CUTE-1.7 + APD
- Names: Cubical Tech Engineering-1.7 + Avalanche Photodiode CO-56 (OSCAR 56)
- Mission type: Technology
- Operator: Tokyo Institute of Technology
- COSPAR ID: 2006-005C
- SATCAT no.: 28941
- Mission duration: 0.2 years (achieved)

Spacecraft properties
- Bus: 2U CubeSat
- Manufacturer: Tokyo Institute of Technology
- Launch mass: 3 kg (6.6 lb)
- Dimensions: 20 × 10 × 10 cm (7.9 × 3.9 × 3.9 in)

Start of mission
- Launch date: 21 February 2006, 21:28:00 UTC
- Rocket: M-V # 8
- Launch site: Uchinoura
- Contractor: IHI AEROSPACE

End of mission
- Last contact: 16 March 2006
- Decay date: 25 October 2009

Orbital parameters
- Reference system: Geocentric orbit
- Regime: Low Earth orbit
- Perigee altitude: 299 km (186 mi)
- Apogee altitude: 712 km (442 mi)
- Inclination: 98.19°
- Period: 94.72 minutes

= CUTE-1.7 + APD =

Amateur radio satellite launched in 2006

CUTE-1.7 + APD (Cubical Tokyo Tech Engineering satellite 1.7 plus Avalanche Photodiode) or CO-56 (Cubesat-Oscar-56) or just OSCAR 56 was an amateur radio satellite in the form of a double CubeSat.
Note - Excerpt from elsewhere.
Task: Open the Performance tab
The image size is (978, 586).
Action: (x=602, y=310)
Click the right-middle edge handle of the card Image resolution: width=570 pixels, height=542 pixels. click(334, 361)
The satellite used commercial off-the-shelf components extensively, in particular, it used the Hitachi NPD-20JWL PDA as a control computer, and it used a USB hub for sensor communications. At the end of its mission, the satellite was supposed to deploy an electrodynamic tether to help it deorbit. The satellite failed early into its mission, so the electrodynamic tether experiment probably did not happen. It was launched on February 21, 2006 on board a Japanese launcher M-V.

On 16 March 2006, the communication system malfunctioned so that it was transmitting unmodulated carrier wave and unable to communicate. The satellite decayed from orbit on 25 October 2009. A follow-up mission, CUTE-1.7 + APD II, was launched in April 2008 and remains operational.